== Task prompt ==
Write out the listing below from the line containing "[option] (91, 198)" to its last line, unaltered, ends included.

### Information supplied ###

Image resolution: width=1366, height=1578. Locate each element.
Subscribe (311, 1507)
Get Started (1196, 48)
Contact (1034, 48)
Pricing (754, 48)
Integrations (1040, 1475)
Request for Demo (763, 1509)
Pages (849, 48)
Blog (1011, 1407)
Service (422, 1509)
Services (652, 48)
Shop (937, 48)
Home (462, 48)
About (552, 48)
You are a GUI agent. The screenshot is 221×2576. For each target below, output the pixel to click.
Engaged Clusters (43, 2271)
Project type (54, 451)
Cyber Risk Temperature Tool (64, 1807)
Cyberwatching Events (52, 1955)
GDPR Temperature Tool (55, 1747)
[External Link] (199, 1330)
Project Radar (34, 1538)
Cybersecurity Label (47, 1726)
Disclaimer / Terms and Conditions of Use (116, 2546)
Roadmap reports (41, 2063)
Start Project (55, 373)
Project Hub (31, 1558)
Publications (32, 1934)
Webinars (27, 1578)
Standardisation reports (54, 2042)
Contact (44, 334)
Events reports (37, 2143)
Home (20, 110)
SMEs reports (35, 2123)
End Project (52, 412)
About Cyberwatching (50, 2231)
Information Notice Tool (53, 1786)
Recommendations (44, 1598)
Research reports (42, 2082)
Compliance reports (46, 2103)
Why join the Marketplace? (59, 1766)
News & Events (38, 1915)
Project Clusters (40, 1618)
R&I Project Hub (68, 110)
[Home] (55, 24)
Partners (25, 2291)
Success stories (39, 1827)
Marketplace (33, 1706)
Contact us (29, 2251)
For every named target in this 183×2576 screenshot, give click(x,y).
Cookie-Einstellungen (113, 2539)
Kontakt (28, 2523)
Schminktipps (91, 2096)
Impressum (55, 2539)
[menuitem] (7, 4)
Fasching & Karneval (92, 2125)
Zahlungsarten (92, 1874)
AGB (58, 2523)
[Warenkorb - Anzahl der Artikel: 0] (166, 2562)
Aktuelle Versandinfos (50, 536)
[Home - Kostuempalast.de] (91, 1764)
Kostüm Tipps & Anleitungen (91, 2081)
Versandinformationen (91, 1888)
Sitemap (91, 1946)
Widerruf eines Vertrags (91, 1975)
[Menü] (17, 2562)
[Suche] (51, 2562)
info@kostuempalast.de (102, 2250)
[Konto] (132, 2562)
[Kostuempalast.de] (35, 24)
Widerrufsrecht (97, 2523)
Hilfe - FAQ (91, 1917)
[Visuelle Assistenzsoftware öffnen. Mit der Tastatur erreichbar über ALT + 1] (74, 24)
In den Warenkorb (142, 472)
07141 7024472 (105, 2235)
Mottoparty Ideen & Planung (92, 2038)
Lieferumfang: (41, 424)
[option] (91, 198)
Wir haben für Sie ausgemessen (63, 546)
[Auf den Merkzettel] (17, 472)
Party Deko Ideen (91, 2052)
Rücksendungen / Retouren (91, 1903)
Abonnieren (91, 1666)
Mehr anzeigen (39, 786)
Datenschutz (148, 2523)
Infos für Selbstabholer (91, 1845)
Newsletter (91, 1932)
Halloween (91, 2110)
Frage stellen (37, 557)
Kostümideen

###

== Result of this exercise ==
[option] (91, 198)
Wir haben für Sie ausgemessen (63, 546)
[Auf den Merkzettel] (17, 472)
Party Deko Ideen (91, 2052)
Rücksendungen / Retouren (91, 1903)
Abonnieren (91, 1666)
Mehr anzeigen (39, 786)
Datenschutz (148, 2523)
Infos für Selbstabholer (91, 1845)
Newsletter (91, 1932)
Halloween (91, 2110)
Frage stellen (37, 557)
Kostümideen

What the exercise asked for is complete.